10 Minute Solution: Kettlebell Ultimate Fat Burner

Michele Olson
Year Released: 2008

Categories: Kettlebell


Today I tried Kettlebell Ultimate Fat Burner from the 10 Minute Solution series, led by Michele Olson. I’ve also heard it called the "faux kettlebell" workout – and rightly so. It’s not really a kettlebell workout, more like a kettlebell inspired workout with a dumbbell. The strange thing is that the cover of the video shows the instructor holding a kettlebell, but she uses a dumbbell for the entire workout, and you never see a kettlebell at all. She does mention how to hold a kettlebell for some exercises, like "hold the base" or hold it by the handle. That said, I wouldn’t recommend those new to kettlebells to use a kettlebell for this workout, since a kettlebell has different weight distribution than a dumbbell, and the kettlebell type exercises don’t look quite the same when using a dumbbell. And there aren’t enough form pointers for a beginner either, in my opinion. But this might be a good workout for those curious about kettlebells to try, as it does give you an idea of what kettlebell exercises are like. Experienced kettlebell users that are already comfortable with kettlebells and are familiar with good form may be able to use a kettlebell – but they may also just prefer to use an actual kettlebell workout instead!

Taking that into consideration, and having only done a few kettlebell tutorials so far myself, I used a dumbbell for this workout. My heart rate really stayed up during most of this workout, as there are a lot of compound exercises. It was a nice change for me from traditional compound moves, so I liked the kettlebell flavor that was used throughout each segment. The instructor’s cueing wasn’t always the best, but none of the moves are very complicated and she does build each combo slowly. I enjoyed the workout, but think it would be better with a different title – and no picture of a kettlebell on the cover.
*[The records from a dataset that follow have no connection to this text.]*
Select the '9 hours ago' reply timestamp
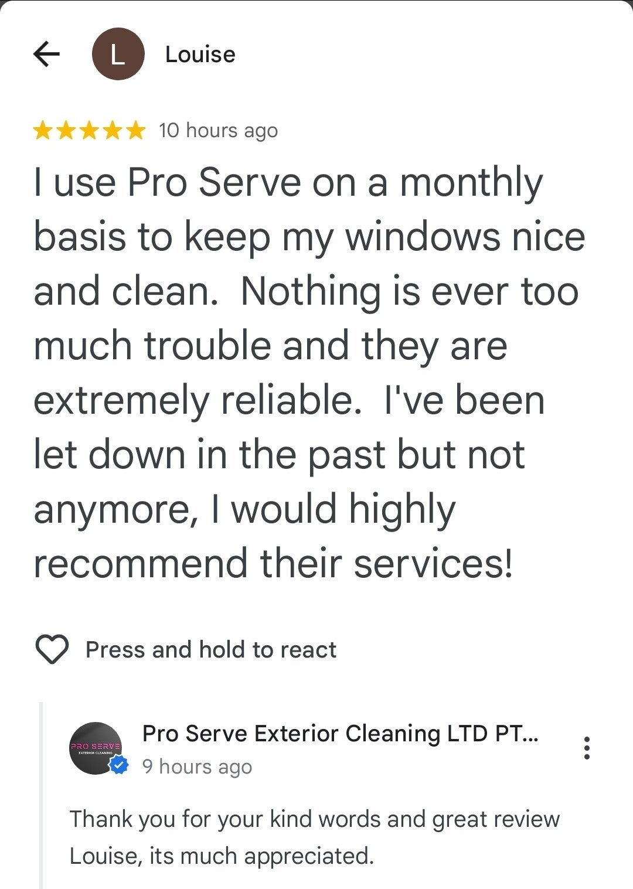The height and width of the screenshot is (889, 633). 197,767
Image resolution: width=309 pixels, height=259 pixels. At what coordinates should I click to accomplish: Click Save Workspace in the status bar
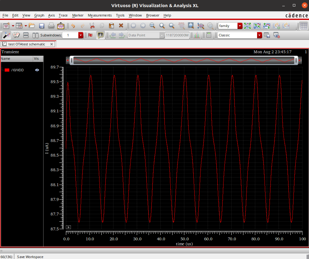pos(30,257)
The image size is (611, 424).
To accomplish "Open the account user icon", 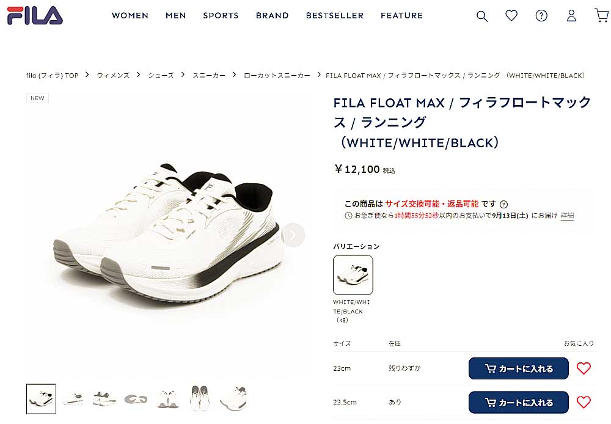I will [571, 16].
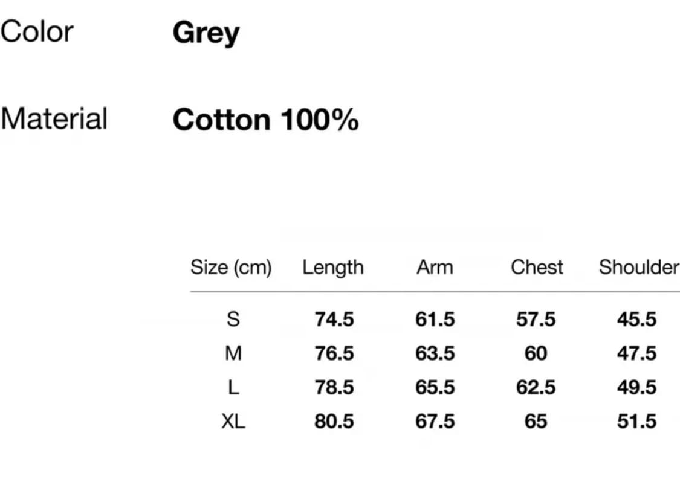Click the XL size row label
Image resolution: width=680 pixels, height=479 pixels.
(x=233, y=421)
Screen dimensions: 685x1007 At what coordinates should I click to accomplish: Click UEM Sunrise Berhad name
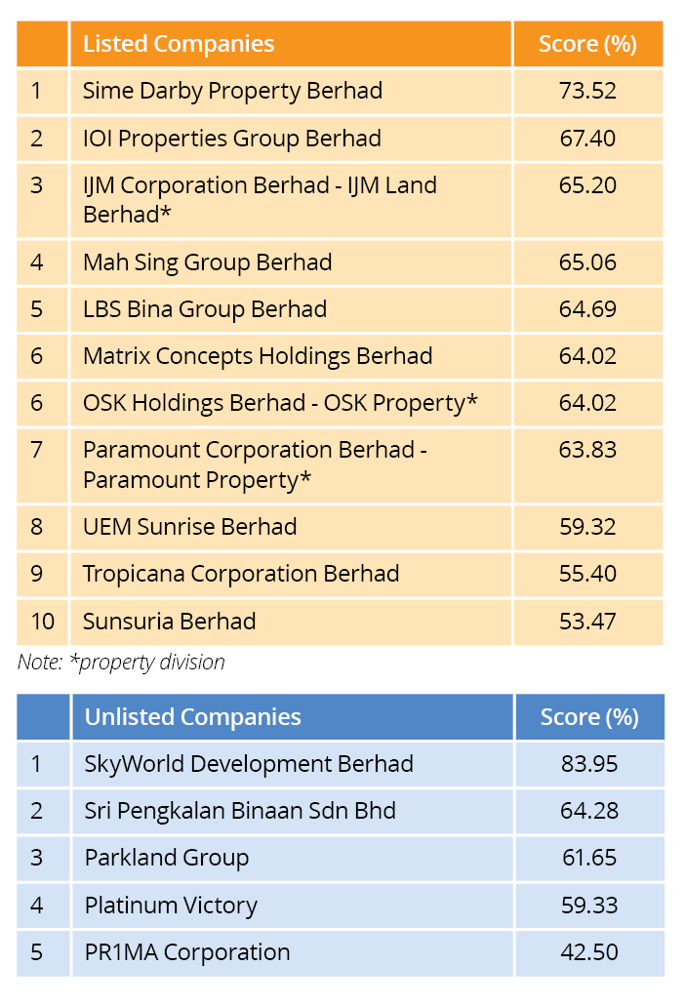pos(190,527)
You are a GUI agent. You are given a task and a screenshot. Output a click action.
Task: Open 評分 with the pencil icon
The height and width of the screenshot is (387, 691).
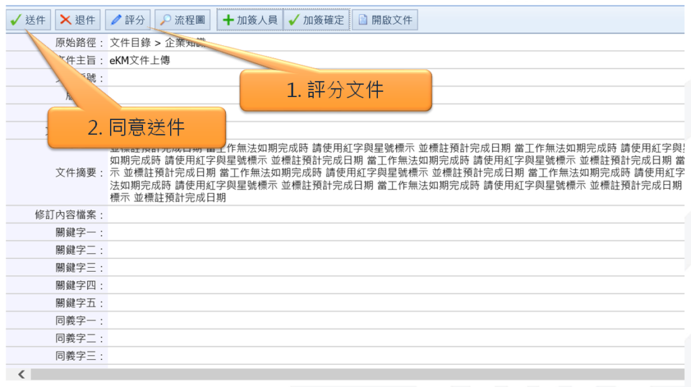coord(128,20)
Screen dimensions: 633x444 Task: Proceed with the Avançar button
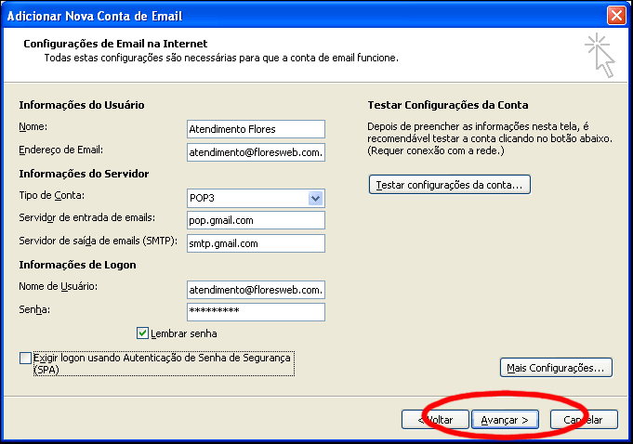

As with all of the 10 Minute Solution workout dvds, there are five 10 minute workouts, and you have the option to play all, or as few or many as you choose in the menu. I always think that these 10 minute workouts would make great add-ons or warm ups, but it seems like I always just end up doing them all in one shot. But, most include cardio, resistance, and abs – so they can be versatile for those that remember to use them that way. I hoping to do two more workouts from this series this week. Anyway, on to the exercises...

Maximum Fat Burner is mostly cardio, and warms up quickly with some easy marching, step taps, and various upper body movements. She alternates the kettlebell style moves with easy to follow floor cardio. The kettlebell style moves include a two handed swing type move to each side with the dumbbell, one arm swings, two arm swings , and a swing-curl-squat-overhead press combo.

Upper Body Power Sculpt contains halos, side twists, one arm swings, high pulls, one arm rows with different balance challenges, cleans , a swing-clean-press combo, and a lunge-knee-press combo.

Thighs & Buns Blaster has a lot of squats! There are squats, two arm swings with a deeper squat, tactical lunges, one arm swings, a swing-clean-squat-press combo, static and regular figure eights, renegade (traveling) squats, and pulsing squats.

Total Body Sculpt combines some of the previous exercises. It includes halos, figure eights , one arm swings, a swing-snatch-squat-press combo, a lunge-snatch-press combo (she calls it a "purse snatch"), and plie squats with an upright row.

Accelerated Ab Toner starts off with push ups. But, thankfully there aren’t too many, heh. The rest of the abs work has what she calls "Turkish style roll ups" – sort of a straight arm weighted crunch with your legs flat, seated Russian twists , and two different side planks with weight; and then you repeat the sequence again, starting again with push ups.

Instructor Comments:
I thought the instructor was just okay on this workout, but I did enjoy the workout itself. I think if she were to do a few more videos, her cueing would probably improve.